[Saved entries]
---*---

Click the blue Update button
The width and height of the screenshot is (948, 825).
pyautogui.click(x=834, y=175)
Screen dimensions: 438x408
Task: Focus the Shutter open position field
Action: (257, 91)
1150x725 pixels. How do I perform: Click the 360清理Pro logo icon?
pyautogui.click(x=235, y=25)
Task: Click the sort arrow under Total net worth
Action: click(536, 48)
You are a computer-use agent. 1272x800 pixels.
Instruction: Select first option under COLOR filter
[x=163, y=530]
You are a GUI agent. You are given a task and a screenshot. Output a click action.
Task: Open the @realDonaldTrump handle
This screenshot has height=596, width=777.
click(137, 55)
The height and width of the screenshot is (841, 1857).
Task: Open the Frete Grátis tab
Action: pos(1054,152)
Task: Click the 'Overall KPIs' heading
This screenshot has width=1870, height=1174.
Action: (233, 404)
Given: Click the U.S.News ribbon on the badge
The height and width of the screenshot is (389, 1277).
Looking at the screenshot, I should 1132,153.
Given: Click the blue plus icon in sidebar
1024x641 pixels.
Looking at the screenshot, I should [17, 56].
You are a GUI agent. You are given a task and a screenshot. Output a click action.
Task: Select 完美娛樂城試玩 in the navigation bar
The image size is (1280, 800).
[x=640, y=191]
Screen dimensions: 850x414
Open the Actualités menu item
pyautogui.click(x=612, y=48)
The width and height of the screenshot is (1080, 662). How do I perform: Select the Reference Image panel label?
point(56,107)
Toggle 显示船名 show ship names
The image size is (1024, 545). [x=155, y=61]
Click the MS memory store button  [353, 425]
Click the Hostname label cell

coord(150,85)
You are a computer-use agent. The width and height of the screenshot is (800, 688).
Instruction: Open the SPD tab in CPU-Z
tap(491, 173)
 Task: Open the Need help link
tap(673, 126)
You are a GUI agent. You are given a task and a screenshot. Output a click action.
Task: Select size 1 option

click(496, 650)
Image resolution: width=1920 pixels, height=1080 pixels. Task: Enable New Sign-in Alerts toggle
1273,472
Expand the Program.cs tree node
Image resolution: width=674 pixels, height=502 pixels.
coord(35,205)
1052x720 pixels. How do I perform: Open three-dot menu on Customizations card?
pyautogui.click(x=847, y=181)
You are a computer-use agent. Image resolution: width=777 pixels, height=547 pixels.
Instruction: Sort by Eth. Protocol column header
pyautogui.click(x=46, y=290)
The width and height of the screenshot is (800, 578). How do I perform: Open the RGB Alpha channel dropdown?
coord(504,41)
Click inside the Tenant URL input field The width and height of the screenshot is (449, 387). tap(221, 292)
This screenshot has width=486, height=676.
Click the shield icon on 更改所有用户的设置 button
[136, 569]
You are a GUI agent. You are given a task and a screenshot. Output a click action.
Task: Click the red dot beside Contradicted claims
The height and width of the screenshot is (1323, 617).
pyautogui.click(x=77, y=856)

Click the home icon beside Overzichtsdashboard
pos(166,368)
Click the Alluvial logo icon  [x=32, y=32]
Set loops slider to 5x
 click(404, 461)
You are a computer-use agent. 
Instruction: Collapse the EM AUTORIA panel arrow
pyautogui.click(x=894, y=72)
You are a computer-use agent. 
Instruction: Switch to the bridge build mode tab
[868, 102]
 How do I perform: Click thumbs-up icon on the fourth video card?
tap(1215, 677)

---*---

Task statement — Within the data above, find the lines that contain the word "blue" and copy each of them.

Exercise answer —
Click the blue Update button
Given: Click the blue plus icon in sidebar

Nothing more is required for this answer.